He has undergone 4 MRI's since SRS and it doesn't appear to be recurrence. Cavity has small amount of stable enhancement along one edge that has minimally increased in size over those many months - just a tiny bit thicker. Unable to wean from Decadron 4mg QID since SRS either. If it is recurrence, it sure is taking its sweet time.
Wait... Small cavity, small stable enhancement, still on dex 4 mg QID ? Something is odd with that story. Was the initial tumor very large? I would have still expected the edema to have come down. What symptoms do they have and have they seen a neuro-oncologist? Those sorts of doses of dex long-term are pretty toxic.
The correct dose, fractionation, margin, etc is debated significantly for cavities. If you poll the academic CNS people, you will get a lot of different answers to this question.
My thoughts are:
1. 40 Gy in 15 fractions to a focal area of the brain probably is safe. Some are trying to dose escalate that further for glioblastoma (there was a small European trial for this and some are proposing it in larger trials). Whether that's really effective in the brain mets setting, who knows. There is retrospective data for it.
2. Brain mets have always been thought of as a poor prognostic indicator (see survivals from the RPA which I'd argue is outdated), so there has always been a push for shorter courses of therapy. So could you do 10 fractions to 30-35 Gy or even 5 fractions 20 Gy focally? It's probably fine. Control is probably on the order of 15 Gy in 1 fraction for intact mets comparing different trials or series.
3. Stereotactic does pay better than a short 3D course, and even more when fractionated. I don't know how much that really plays into the decision making. Nevertheless, a lot of people feel very comfortable to deliver "stereotactic" courses with regular linac and mask setups and large PTVs to cavities, citing uncertainty about the target. More and more people are doing this for intact mets as well, which makes me nervous given the amount of thought that should go into stereotactic cases (and these used to go more to specialized centers).

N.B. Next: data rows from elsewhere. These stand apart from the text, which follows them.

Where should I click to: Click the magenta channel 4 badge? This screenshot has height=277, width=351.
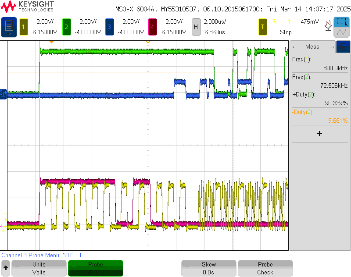pos(153,27)
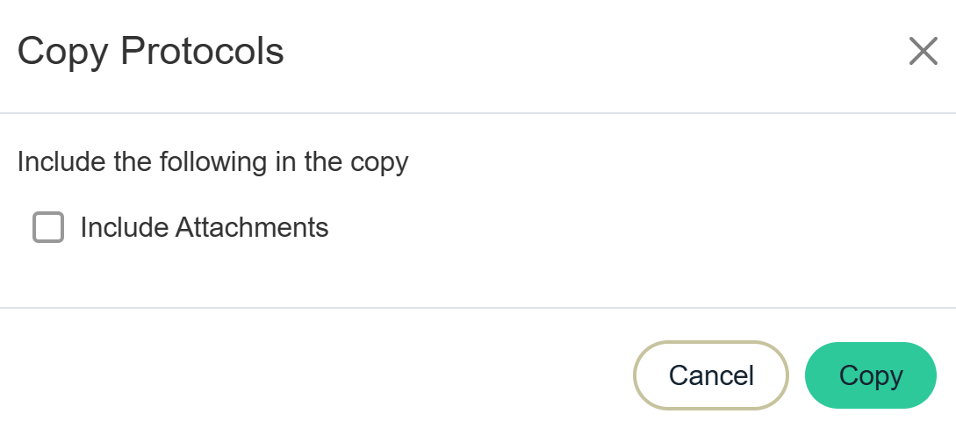
Task: Cancel copying the protocols
Action: point(711,375)
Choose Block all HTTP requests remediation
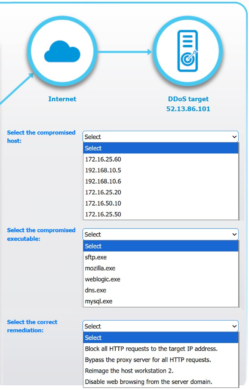Viewport: 249px width, 390px height. coord(160,349)
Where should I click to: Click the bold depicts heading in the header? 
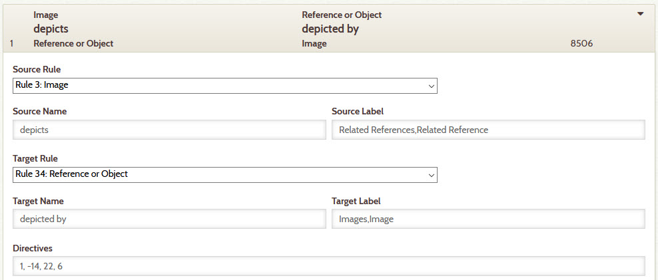click(x=51, y=29)
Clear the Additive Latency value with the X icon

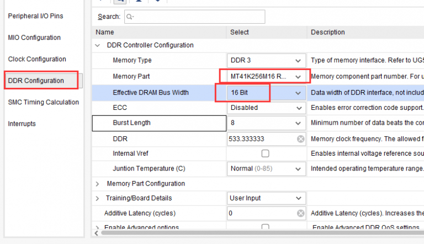[300, 213]
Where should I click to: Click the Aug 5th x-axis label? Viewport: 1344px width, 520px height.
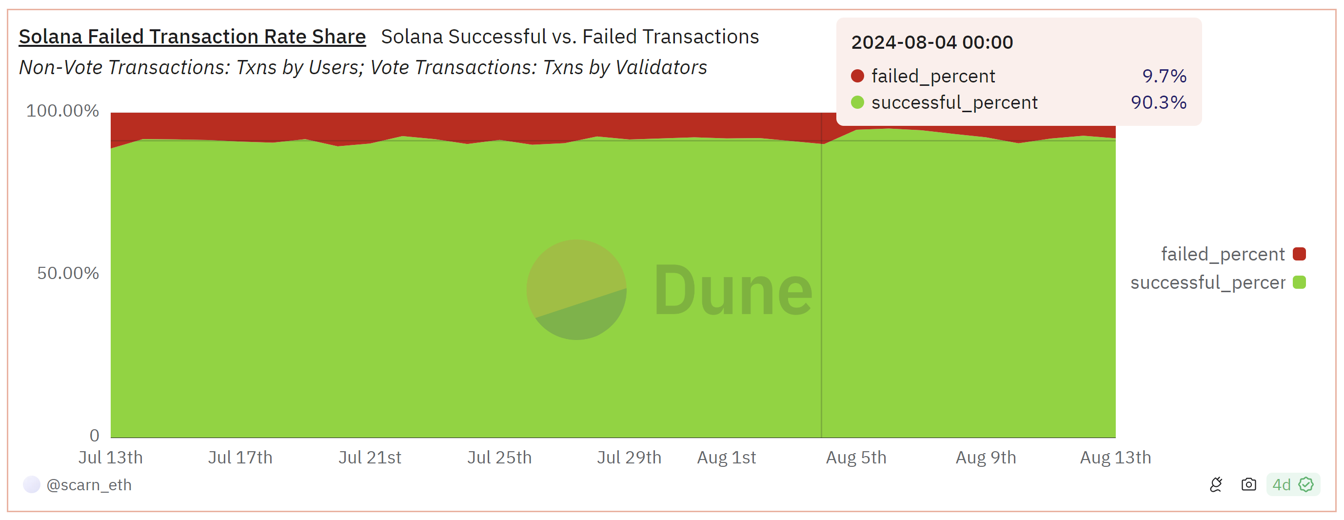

4. For cavities with stereotactic alone, phase 3 data is from the MD Anderson trial (
Post-operative stereotactic radiosurgery versus observation for completely resected brain metastases: a single-centre, randomised, controlled, phas... - PubMed - NCBI). So I'm more apt to follow that. Their doses were on the lower side IMO--they had no RT necrosis and a high rate of failures for their ranges of doses (12 Gy - 16 Gy in 1 fraction), so I tend to push a little higher. For example, they had 3 protocol deviations for people giving 18 Gy in 1 fraction to small cavities, and I also tend to do this. Edit: I was also reminded of the NCCTG trial AKA RTOG 1270 by KHE88 below which used similar doses with 1 RT necrosis event.
5. Minnitti's data has been impressive for fractionated, especially three fraction. I wonder if it's "too good to be true" in their comparisons to single fraction. To answer the question, there is a cooperative trial coming soon for single fraction vs. fractionated for cavities (3 fraction for small, 5 fraction for large).
6. PTV margin is hotly debated. There is a question of technical accuracy depending on your linac setup and there is a question of subclinical spread. All of these tumors have microscopically positive margins, so you know there is still disease there. I tend to do 1 mm PTV on GK and 2 mm PTV on linac. There is a lot of variability in contouring, so at least we have the consensus paper as a starting point (
https://www.sciencedirect.com/science/article/pii/S0360301617339536?via=ihub).
As for doses, I treat 15 - 18 Gy in 1 fraction on GK for most cavities. For large cavities or tumors over 3 cm (or subtotal resection), I consider 30 Gy in 5 fractions on linac. Is this the right dose? Nobody really knows that either. The typical range of doses in 5 fractions is 25 - 35 Gy, with retrospective data you can pull to support any of those. There's also a cooperative group trial in the works on this question as well.